[[ RECORD SET, beginning ]]

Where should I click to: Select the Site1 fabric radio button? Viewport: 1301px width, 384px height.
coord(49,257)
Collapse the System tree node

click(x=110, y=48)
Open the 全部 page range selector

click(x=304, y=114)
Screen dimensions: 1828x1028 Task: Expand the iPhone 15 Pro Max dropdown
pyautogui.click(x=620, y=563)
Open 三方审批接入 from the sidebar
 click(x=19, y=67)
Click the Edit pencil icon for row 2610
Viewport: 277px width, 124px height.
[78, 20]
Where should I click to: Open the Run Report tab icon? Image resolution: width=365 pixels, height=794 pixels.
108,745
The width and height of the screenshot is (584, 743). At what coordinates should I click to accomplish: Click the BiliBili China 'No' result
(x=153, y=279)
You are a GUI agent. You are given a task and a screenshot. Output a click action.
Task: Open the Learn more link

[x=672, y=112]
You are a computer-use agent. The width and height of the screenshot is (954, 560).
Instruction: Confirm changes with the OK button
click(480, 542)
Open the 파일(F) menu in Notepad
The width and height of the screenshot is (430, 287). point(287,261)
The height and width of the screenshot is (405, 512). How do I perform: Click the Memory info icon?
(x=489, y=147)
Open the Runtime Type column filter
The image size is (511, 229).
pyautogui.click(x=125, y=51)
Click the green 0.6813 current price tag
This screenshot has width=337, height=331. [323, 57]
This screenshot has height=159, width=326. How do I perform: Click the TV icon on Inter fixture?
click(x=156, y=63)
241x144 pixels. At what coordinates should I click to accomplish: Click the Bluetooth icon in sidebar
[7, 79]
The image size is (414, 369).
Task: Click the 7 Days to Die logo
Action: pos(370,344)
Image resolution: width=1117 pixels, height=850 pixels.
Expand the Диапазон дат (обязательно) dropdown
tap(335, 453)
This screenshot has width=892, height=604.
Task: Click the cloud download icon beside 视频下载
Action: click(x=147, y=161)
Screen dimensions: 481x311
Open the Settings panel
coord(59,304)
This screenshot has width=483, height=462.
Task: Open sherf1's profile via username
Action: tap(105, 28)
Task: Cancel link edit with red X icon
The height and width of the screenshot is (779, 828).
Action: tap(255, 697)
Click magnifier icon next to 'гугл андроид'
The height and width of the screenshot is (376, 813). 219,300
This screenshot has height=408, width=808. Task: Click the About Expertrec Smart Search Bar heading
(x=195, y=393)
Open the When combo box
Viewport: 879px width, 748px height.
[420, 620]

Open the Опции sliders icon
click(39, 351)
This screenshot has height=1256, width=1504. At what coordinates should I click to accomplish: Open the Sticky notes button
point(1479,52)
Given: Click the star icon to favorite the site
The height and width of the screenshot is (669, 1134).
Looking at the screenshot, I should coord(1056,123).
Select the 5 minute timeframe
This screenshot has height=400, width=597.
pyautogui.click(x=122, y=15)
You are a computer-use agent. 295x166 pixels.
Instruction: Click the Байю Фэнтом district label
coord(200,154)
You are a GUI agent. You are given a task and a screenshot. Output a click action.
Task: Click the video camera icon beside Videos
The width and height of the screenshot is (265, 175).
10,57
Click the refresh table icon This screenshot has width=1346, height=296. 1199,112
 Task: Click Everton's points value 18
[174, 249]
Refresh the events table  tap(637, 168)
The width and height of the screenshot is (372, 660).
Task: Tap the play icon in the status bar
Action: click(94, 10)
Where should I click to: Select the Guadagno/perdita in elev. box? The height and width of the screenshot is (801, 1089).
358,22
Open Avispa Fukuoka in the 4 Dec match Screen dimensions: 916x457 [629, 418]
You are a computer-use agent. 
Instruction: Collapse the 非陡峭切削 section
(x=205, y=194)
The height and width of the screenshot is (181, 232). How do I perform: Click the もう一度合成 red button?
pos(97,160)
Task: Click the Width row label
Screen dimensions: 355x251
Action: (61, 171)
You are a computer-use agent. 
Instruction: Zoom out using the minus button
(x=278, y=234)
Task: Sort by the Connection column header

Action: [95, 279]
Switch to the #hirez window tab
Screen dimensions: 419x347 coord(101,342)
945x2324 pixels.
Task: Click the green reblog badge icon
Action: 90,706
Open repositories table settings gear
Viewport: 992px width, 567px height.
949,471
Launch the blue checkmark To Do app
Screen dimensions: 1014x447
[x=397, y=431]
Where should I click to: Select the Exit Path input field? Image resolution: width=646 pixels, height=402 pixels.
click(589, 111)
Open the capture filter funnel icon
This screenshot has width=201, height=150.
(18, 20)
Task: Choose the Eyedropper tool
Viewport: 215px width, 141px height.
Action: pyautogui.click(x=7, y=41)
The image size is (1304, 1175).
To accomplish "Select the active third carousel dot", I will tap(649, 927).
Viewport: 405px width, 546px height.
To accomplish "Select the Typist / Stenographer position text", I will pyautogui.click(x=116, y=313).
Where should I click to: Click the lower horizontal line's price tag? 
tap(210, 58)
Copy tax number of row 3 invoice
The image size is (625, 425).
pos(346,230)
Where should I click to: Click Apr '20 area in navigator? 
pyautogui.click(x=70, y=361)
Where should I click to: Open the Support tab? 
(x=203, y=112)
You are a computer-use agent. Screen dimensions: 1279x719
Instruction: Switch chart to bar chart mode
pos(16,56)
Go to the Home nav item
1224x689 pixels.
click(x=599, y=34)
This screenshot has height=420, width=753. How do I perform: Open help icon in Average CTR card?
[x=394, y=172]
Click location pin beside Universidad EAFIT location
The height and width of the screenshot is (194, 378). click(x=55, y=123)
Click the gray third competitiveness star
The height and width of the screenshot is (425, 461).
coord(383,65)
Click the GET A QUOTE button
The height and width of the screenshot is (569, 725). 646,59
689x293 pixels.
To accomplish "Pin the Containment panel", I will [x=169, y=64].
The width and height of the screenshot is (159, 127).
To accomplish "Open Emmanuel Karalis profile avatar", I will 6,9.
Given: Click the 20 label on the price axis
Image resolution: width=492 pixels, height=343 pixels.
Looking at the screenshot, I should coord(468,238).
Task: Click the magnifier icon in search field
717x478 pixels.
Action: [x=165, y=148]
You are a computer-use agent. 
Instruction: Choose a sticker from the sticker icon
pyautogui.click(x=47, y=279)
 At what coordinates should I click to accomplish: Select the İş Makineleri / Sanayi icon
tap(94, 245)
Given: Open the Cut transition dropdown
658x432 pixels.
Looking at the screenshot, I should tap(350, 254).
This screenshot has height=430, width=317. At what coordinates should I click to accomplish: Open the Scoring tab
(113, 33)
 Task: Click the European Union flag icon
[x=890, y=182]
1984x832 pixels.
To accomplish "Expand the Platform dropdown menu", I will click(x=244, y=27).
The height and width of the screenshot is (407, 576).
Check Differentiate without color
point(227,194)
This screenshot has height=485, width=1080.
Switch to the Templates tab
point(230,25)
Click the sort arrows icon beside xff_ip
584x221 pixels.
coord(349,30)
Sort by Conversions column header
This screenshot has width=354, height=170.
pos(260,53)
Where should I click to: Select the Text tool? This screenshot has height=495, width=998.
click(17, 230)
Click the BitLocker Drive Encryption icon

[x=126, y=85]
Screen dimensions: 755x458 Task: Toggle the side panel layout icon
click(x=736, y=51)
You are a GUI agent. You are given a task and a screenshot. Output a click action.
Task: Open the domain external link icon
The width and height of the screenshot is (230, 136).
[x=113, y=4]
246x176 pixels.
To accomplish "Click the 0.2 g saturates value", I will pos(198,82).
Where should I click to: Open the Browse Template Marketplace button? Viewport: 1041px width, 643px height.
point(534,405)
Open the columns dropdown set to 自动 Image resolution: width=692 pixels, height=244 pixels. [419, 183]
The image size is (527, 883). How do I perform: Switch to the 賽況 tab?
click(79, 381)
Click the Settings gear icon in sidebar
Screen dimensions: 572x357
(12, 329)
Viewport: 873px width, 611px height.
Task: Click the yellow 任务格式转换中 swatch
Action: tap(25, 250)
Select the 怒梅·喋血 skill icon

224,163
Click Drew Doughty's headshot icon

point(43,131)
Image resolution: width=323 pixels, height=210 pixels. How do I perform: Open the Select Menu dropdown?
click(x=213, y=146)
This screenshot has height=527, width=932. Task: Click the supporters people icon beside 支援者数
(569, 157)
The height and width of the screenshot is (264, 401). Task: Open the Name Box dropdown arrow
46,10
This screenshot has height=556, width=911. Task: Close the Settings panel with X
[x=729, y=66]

[[ RECORD SET, end ]]

Can you repeat, word for word, every line above from the one containing "Click location pin" down to the one containing "The width and height of the screenshot is (159, 127).", including both?

FINAL ANSWER →
Click location pin beside Universidad EAFIT location
The height and width of the screenshot is (194, 378). click(x=55, y=123)
Click the gray third competitiveness star
The height and width of the screenshot is (425, 461).
coord(383,65)
Click the GET A QUOTE button
The height and width of the screenshot is (569, 725). 646,59
689x293 pixels.
To accomplish "Pin the Containment panel", I will [x=169, y=64].
The width and height of the screenshot is (159, 127).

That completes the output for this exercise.